1. Design and Readability Complaints
Many criticized small fonts, text overlaps, and poor desktop rendering. "the font is too small to skim through it" (sandeepkd); "There are even images literally blocking off whole portions of certain paragraphs" (MattRix); "I really, really... hate the design trend of confining tiny text into a tiny narrow column" (ryandrake).
2. Nostalgia for the Old Web
Users lamented the loss of personal sites, forums, and quirky designs, blaming social media and corporations. "I miss forums, I miss the small webmaster, I miss making fun, small websites to share with friends" (dinobones); "it wasn’t always like this. I remember when you could read pages without requiring JavaScript" (GaryBluto).

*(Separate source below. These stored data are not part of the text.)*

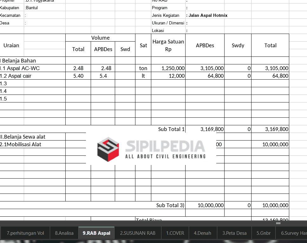Open the 8.Analisa sheet tab
Screen dimensions: 307x243
pyautogui.click(x=64, y=233)
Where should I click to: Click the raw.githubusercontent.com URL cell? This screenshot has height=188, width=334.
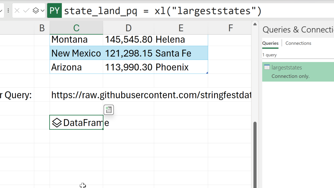tap(151, 95)
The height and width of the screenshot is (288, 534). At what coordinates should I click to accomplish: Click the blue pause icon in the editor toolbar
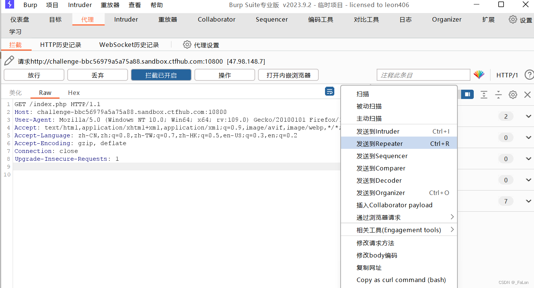(467, 95)
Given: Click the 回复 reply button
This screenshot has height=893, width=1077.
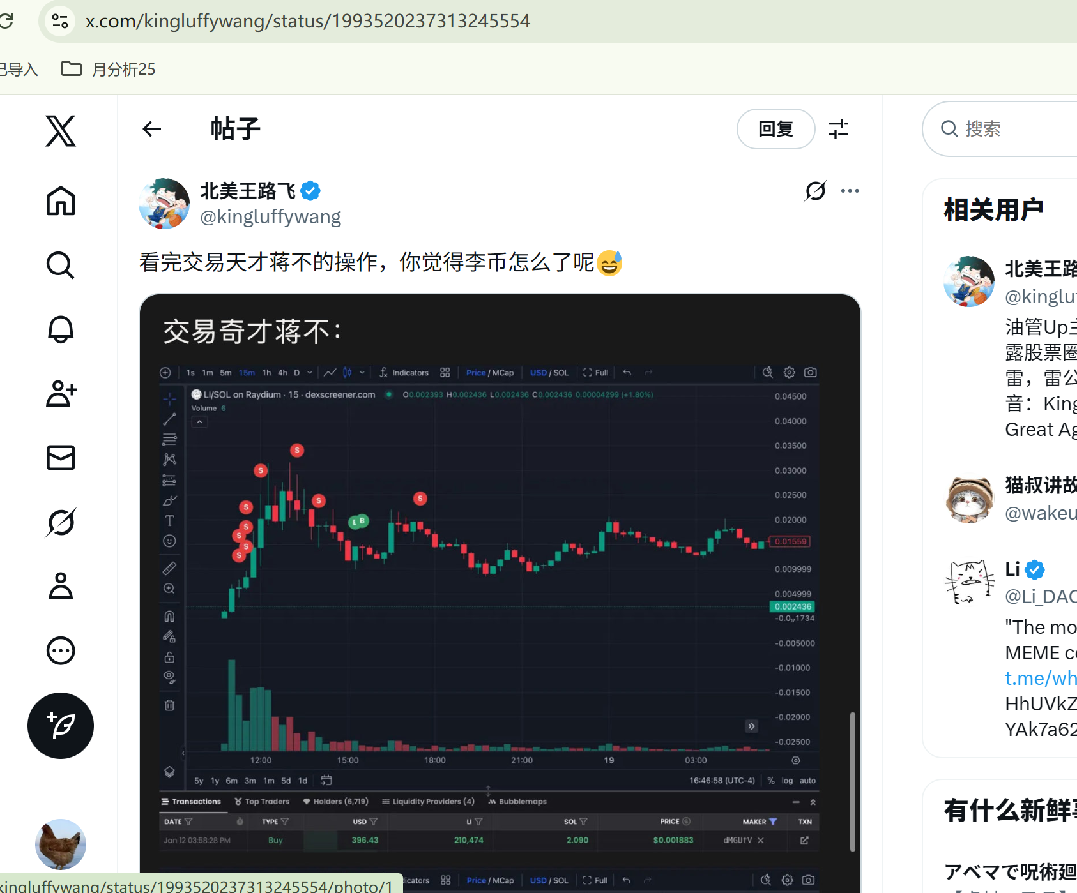Looking at the screenshot, I should pyautogui.click(x=776, y=129).
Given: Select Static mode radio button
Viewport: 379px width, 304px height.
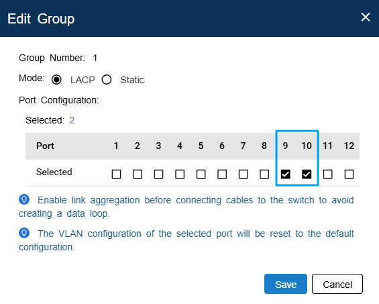Looking at the screenshot, I should coord(107,79).
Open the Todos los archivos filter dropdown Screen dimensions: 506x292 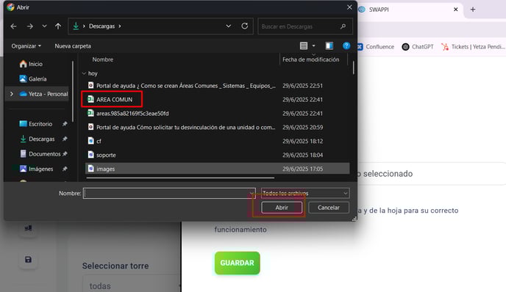click(305, 193)
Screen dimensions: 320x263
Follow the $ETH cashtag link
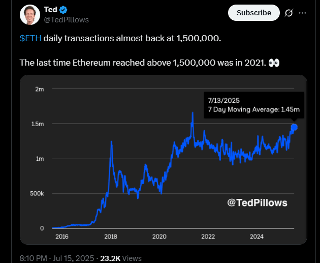point(30,39)
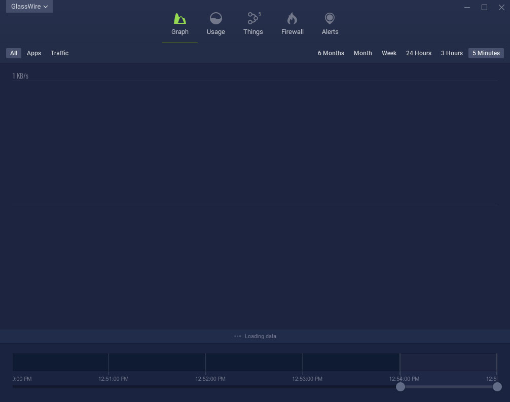Set time range to 6 Months

click(x=331, y=53)
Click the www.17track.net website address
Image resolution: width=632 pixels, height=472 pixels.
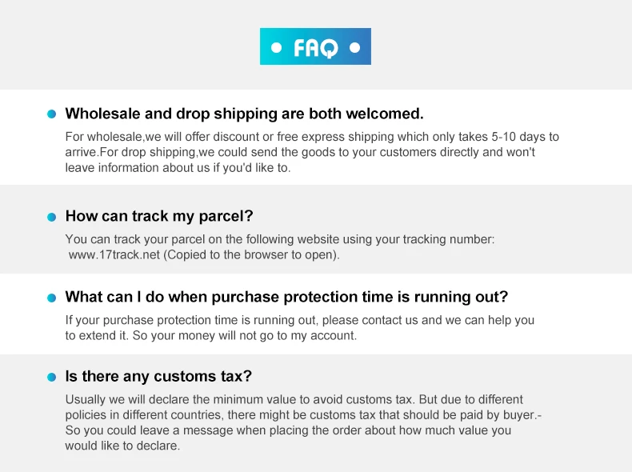[x=114, y=255]
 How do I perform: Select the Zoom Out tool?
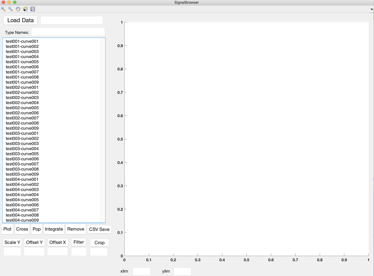pyautogui.click(x=10, y=9)
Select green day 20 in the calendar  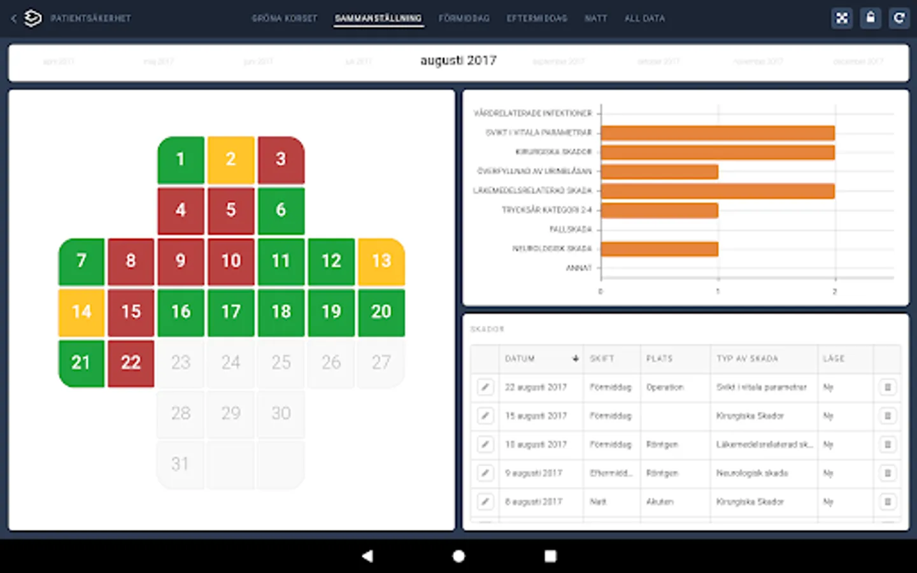[381, 313]
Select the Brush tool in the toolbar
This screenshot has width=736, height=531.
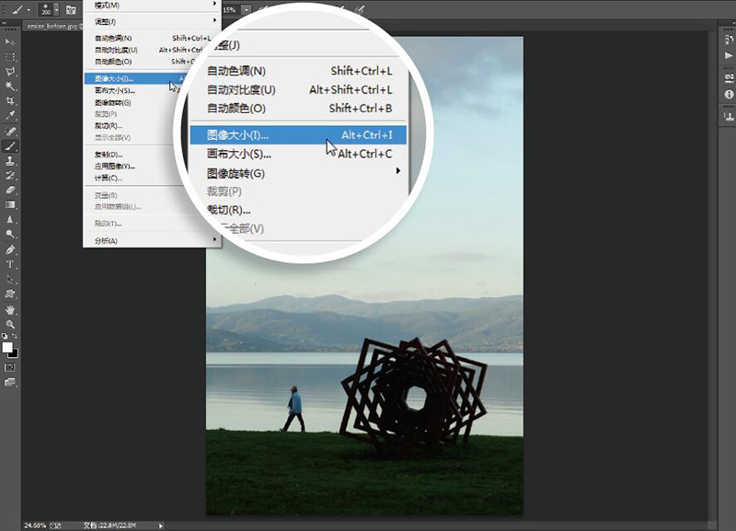tap(11, 145)
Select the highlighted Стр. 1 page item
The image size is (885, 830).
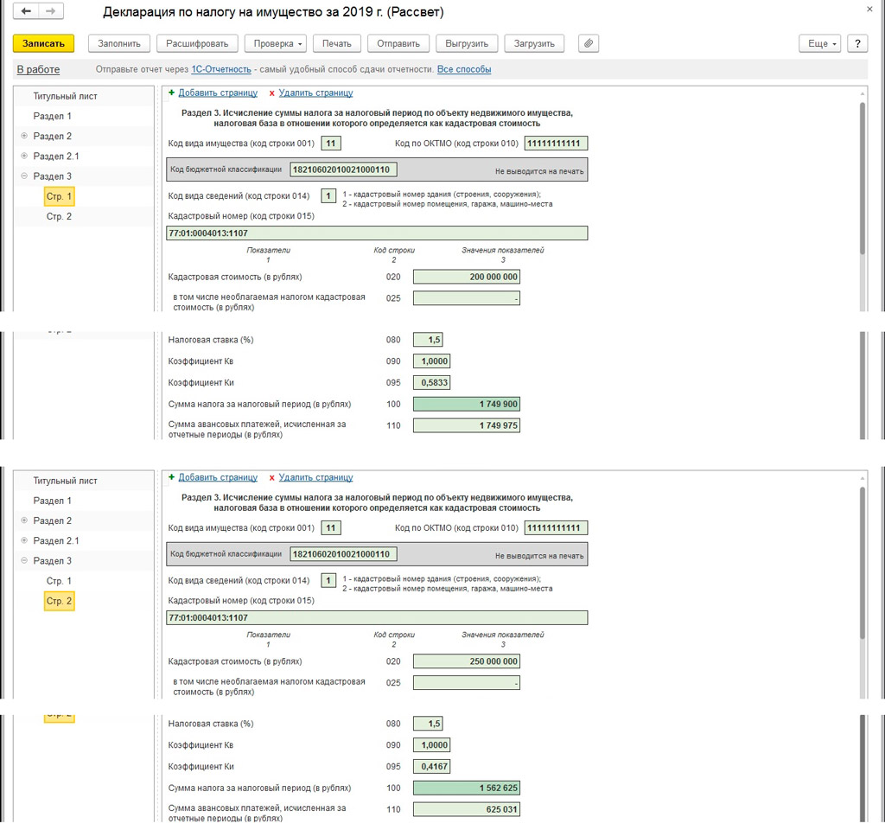coord(59,196)

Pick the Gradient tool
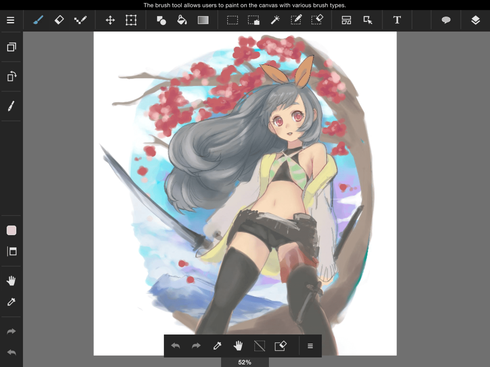[x=203, y=20]
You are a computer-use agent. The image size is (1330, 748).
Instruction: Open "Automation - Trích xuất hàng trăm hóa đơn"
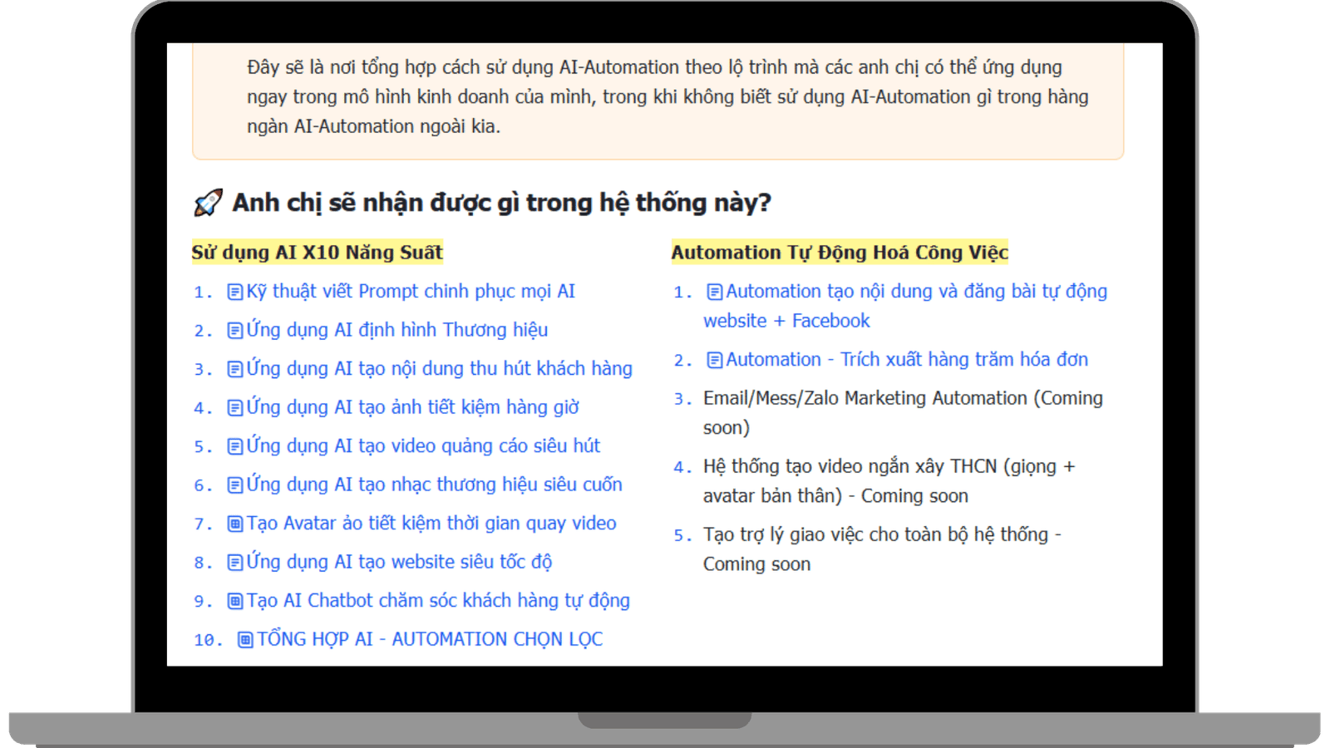(x=907, y=360)
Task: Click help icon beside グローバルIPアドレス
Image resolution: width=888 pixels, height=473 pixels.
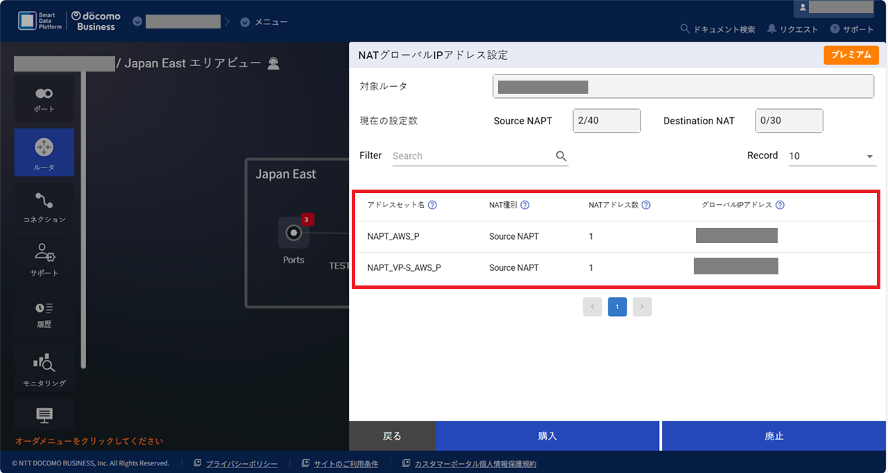Action: coord(780,205)
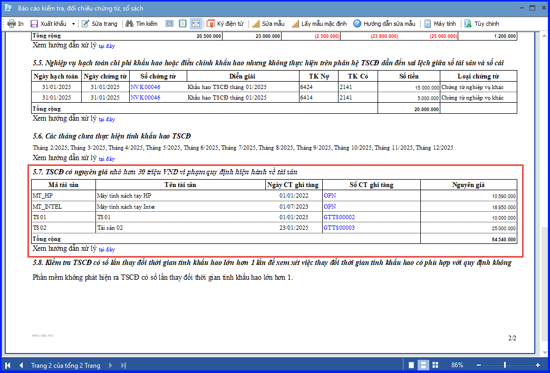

3. Friction in Creating Personal Websites
Barriers like hosting, domains, discoverability, and audience were highlighted. "Yet no mention of the real friction: buying a domain and getting hosting set up" (strokirk); "The weakest part is the last one... To be part of the conversation, you'd list there and hope someone comes along" (jrecyclebin).
4. Praise for Artistic Design and Inspiration
Some lauded the unique, museum-like aesthetics and motivational message. "A joy to read and loved the artwork on mobile" (ggillas); "it looked and felt just like a museum or art exhibit" (pavlus); "The design of the site also nicely fits the argument" (baubino).
5. JavaScript Dependency Debate
Divided opinions on JS necessity vs. graceful degradation. "And it fails to render anything with Javascript disabled" (pwg); "I disagree with a notion that a page needs to work without javascript" (renegat0x0); "if a site that's primarily text doesn't work without Javascript then that's a design failure" (basscomm).